Dans une volte-face historique, la Cour suprême des Etats-Unis a annulé, vendredi 24 juin, l’arrêt Roe vs Wade, qui, depuis 1973, accordait aux Américaines le droit d’avorter dans tout le pays. Cette décision ne rend pas les interruptions volontaires de grossesse (IVG) illégales mais renvoie à chaque Etat la décision d’autoriser, ou non, l’avortement sur son territoire. Lire aussi : Droit à l’avortement : la décision de la Cour suprême américaine est « un coup terrible porté aux droits des femmes et à l’égalité des genres », selon l’ONU Lundi 2 mai, le site Politico avait publié un projet de décision de la plus haute institution judiciaire des Etats-Unis visant à annuler cet arrêt emblématique. Le texte de 98 pages pouvait faire l’objet de négociations jusqu’au 30 juin. Selon le Center for Reproductive Rights, environ la moitié des Etats pourraient interdire l’avortement. D’après le Guttmacher Institute, jusqu’à 58 % des Américaines en âge de procréer – soit environ 40 millions de femmes – vivent dans un Etat qui pourrait les priver de ce droit ou le limiter drastiquement. « La Constitution ne fait aucune référence à l’avortement et aucun de ses articles ne protège implicitement ce droit », écrit le juge conservateur Samuel Alito au nom de la majorité dans la décision rendue vendredi. Roe vs Wade « était totalement infondé dès le début » et « doit être annulé », ajoute-t-il. « Il est temps de rendre la question de l’avortement aux représentants élus du peuple » dans les Parlements locaux.
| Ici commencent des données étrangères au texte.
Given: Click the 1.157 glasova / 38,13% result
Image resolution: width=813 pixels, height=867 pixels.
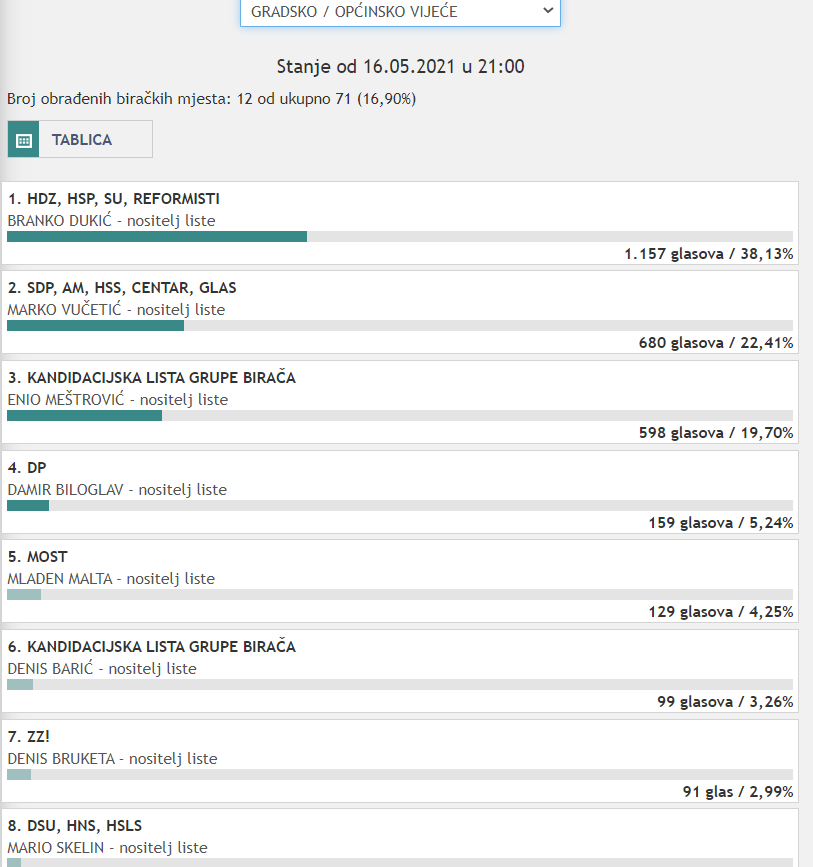Looking at the screenshot, I should click(708, 254).
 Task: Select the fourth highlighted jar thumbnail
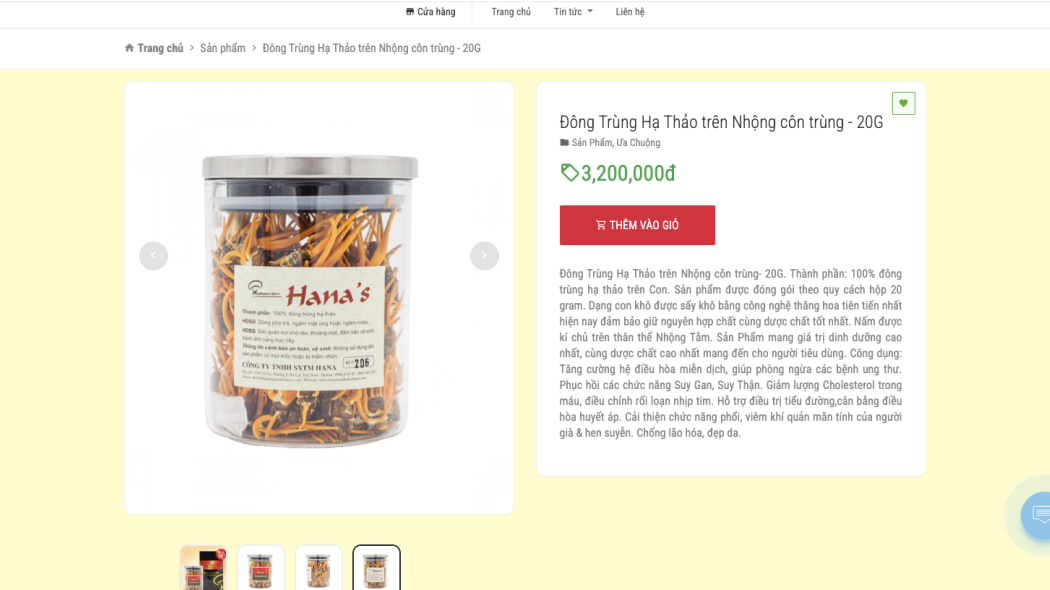(x=376, y=568)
Cette décision couronne cinquante ans d’une lutte méthodique menée par la droite religieuse, pour qui elle représente une énorme victoire, mais pas la fin de la bataille : le mouvement devrait continuer à se mobiliser pour faire basculer un maximum d’Etats dans son camp ou pour essayer d’obtenir une interdiction au niveau fédéral. Elle s’inscrit aussi au bilan de l’ancien président républicain Donald Trump, qui, au cours de son mandat, a profondément remanié la Cour suprême, en y faisant entrer trois magistrats conservateurs (Neil Gorsuch, Brett Kavanaugh et Amy Coney Barrett), signataires aujourd’hui de cet arrêt. Lire aussi : Droit à l’avortement : qu’est-ce que l’arrêt Roe vs Wade, qui a fixé le cadre légal de l’accès à l’IVG aux Etats-Unis en 1973 ?
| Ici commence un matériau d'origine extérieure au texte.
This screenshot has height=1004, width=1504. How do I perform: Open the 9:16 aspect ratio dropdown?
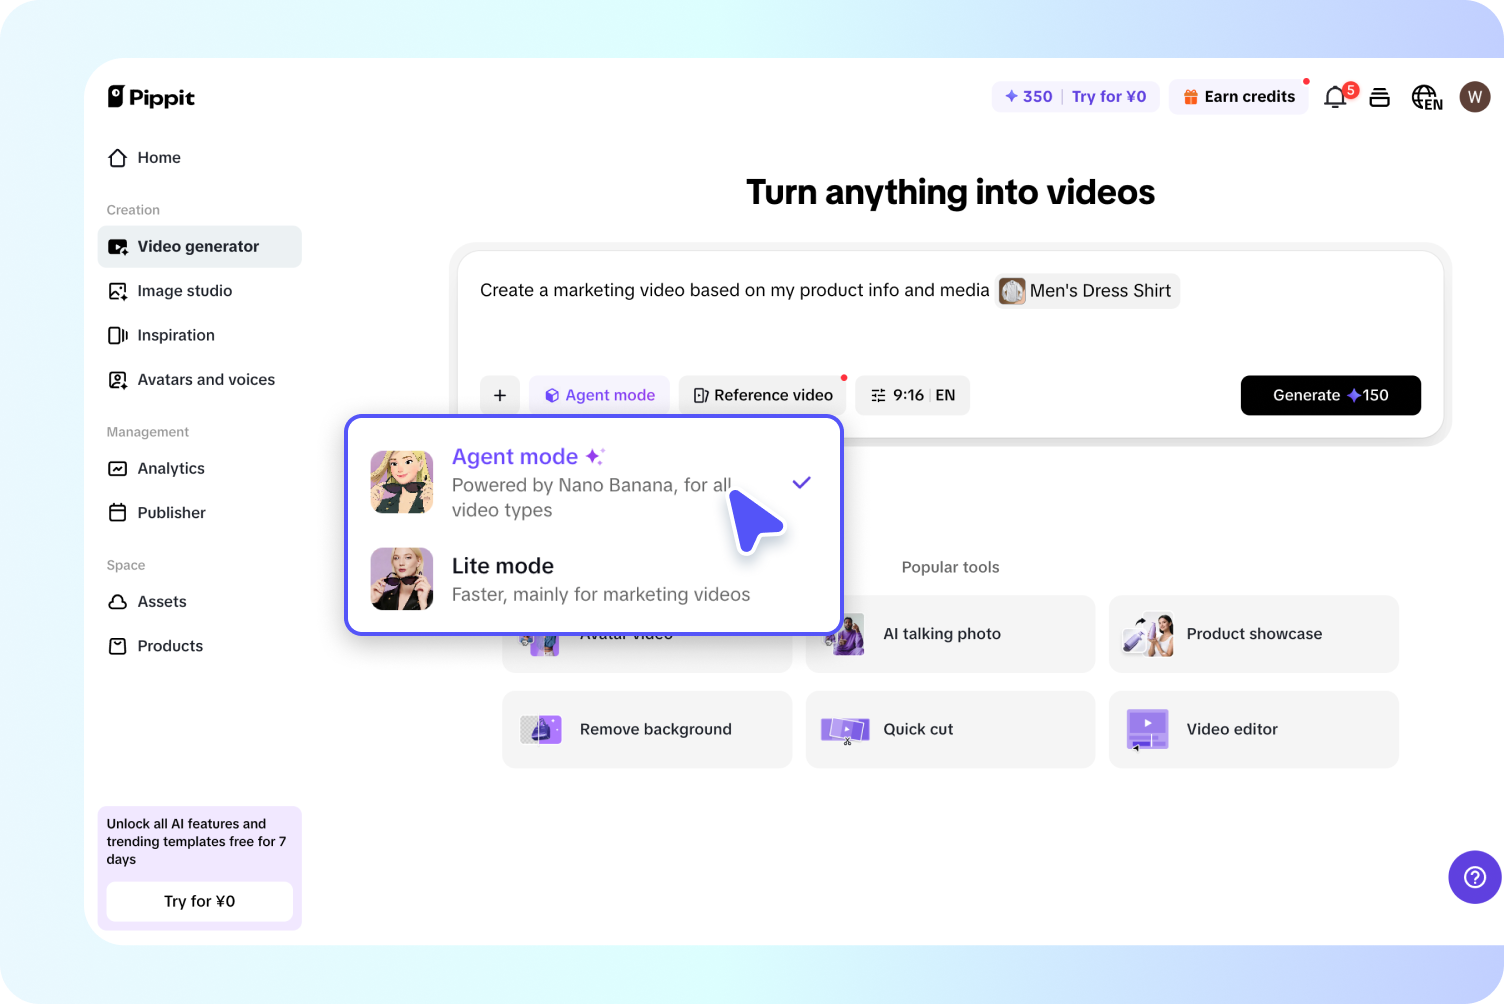click(912, 395)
Des réactions extrêmement contrastées
La principale organisation de planning familial a promis de continuer à « se battre » pour garantir l’accès à l’avortement, tandis que l’ancien président démocrate Barack Obama a dénoncé une « attaque contre les libertés fondamentales de millions d’Américaines ». « Depuis plus d’un mois, nous savions que ce jour allait arriver – mais ça ne le rend pas moins dévastateur », a-t-il également écrit sur Twitter. De son côté, l’ancien président républicain Donald Trump a salué la décision de la Cour suprême dans un entretien à Fox News, estimant que « tout le monde y trouvera son compte ». « C’est conforme à la Constitution et cela rend des droits [aux Etats] qui auraient dû l’être depuis longtemps », a-t-il ajouté. A la question de savoir s’il a joué un rôle dans l’annulation de l’arrêt Roe vs Wade, M. Trump a répondu : « C’est la décision de Dieu. » « En renvoyant la question de l’avortement aux Etats et au peuple, la Cour suprême a réparé une erreur historique », s’est pour sa part félicité sur Twitter Mike Pence, qui fut son vice-président.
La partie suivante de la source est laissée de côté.